A and B engage in trade. A exchanges resources up front for B's promise to pay his end of the bargain. That promise to pay usually has an explicit or implied near term time horizon. For example, furnace technician A inspects a furnace and then bills B for services rendered. The bill might provide a 30 day time window to pay. B has incurred a liability because B has received a benefit for which he has yet to pay.

A might reduce risk by requiring B to sign a formal contract up front. A is more prone to require this when his upfront resource outlay is substantial. Thus, roofer A may ask B to sign a contract in which B promises to pay A an agreed to amount once a new roof is installed. The contract might also specify the penalty to be incurred if B fails to pay within an agreed-to period.

B can also borrow money from A with the promise to repay principal with interest over some mutually agreed to period of time. If A and B engage in this kind of trade, then B incurs a special type of liability. B is borrowing economic resources in the present period with a promise to repay according to terms of the agreement in a future period. That repayment usually includes interest to be paid to A. Borrowing commonly requires a formal contract that is written and agreed to up front.

These features in combination--repayment in future periods, repayment with interest, and strong contract law context--make debt a particular type of liability. All debts are liabilities. But not all liabilities are debts.

If B fails to meet the terms of a debt agreement with A, then B is in default. Usually this involves B not paying the requisite amount of interest and/or principal on the requisite date. B has taken property from A with no or insufficient repayment. In a just system and if the contract is valid, A can take legal action against B to reclaim property or to enforce terms of the debt contract. A's legal recourse is stronger if the debt contract was 'secured' by assets of B.

If B fails to pay a bill owed to A for services rendered, then B is not in default. Instead, B has failed to live up to his end of a trade. Whether a formal contract was signed at the outset, this trade is still governed by contract law because the two parties agreed to exchange property and B has taken property from A with no or insufficient repayment.
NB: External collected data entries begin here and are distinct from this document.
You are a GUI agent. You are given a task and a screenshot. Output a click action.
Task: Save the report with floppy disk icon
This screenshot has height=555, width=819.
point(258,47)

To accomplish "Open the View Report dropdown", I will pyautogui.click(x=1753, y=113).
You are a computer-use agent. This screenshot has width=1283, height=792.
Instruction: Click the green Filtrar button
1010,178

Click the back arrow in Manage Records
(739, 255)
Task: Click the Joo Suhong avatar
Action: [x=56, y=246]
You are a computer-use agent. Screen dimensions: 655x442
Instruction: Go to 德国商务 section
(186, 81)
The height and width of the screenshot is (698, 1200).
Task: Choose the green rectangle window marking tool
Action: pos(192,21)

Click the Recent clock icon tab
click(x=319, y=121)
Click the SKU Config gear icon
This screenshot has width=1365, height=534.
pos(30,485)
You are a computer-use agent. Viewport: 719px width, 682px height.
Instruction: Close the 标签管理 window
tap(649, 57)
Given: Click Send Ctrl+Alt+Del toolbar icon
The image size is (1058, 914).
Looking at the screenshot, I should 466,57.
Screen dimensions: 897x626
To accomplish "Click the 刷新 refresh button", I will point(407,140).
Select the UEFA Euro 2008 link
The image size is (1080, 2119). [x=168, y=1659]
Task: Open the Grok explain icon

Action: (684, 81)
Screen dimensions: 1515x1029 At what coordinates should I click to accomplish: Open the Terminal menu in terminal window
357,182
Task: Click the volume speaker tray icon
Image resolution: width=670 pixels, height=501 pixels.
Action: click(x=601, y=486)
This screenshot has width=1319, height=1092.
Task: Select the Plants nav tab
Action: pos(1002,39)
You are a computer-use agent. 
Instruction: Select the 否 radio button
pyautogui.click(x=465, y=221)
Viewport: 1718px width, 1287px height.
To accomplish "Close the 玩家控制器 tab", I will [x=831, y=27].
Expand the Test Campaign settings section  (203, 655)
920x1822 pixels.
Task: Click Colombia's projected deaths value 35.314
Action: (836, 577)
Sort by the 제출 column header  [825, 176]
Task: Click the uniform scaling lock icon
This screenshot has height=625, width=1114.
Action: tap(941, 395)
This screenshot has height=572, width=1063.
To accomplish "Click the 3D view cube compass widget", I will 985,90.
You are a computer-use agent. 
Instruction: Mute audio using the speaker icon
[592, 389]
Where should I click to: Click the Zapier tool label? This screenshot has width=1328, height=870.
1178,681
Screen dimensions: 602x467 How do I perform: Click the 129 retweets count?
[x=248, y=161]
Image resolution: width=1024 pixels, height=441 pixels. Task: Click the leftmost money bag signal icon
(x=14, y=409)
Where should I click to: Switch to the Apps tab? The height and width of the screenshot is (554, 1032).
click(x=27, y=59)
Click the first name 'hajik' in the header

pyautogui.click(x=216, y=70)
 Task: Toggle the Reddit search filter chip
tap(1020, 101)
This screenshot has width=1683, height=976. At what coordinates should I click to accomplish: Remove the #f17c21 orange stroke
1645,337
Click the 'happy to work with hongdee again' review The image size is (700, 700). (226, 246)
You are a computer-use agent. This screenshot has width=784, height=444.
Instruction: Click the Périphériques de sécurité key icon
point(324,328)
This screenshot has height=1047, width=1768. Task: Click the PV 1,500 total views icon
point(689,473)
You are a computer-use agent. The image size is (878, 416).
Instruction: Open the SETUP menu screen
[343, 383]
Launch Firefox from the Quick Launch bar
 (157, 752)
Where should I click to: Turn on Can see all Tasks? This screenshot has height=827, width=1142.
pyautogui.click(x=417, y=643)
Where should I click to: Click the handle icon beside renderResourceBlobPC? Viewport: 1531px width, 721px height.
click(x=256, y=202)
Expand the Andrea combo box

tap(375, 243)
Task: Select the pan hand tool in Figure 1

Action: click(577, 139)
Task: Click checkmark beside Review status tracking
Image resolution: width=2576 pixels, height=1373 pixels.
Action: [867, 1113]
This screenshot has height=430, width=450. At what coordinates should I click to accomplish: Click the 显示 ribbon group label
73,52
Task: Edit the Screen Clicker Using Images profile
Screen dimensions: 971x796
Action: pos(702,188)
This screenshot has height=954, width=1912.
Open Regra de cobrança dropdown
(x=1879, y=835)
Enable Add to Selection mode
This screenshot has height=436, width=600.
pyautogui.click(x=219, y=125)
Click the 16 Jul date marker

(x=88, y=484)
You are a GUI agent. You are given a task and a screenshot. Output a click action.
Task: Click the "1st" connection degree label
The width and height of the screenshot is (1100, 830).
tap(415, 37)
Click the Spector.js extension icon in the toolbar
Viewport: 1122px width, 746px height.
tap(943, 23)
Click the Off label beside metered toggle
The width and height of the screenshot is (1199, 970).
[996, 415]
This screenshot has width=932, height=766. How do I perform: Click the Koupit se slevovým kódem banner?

In a just system and if the contract involving the trade was valid, A can take legal action against B to obtain payment or to get his property back. However, A's legal recourse is stronger if a formal contract had been signed at the outset.

1 comment:

dgeorge12358 said...

For the next three years, we're going to see different economies work out different problems. For European economies, especially Greece, it would be through default.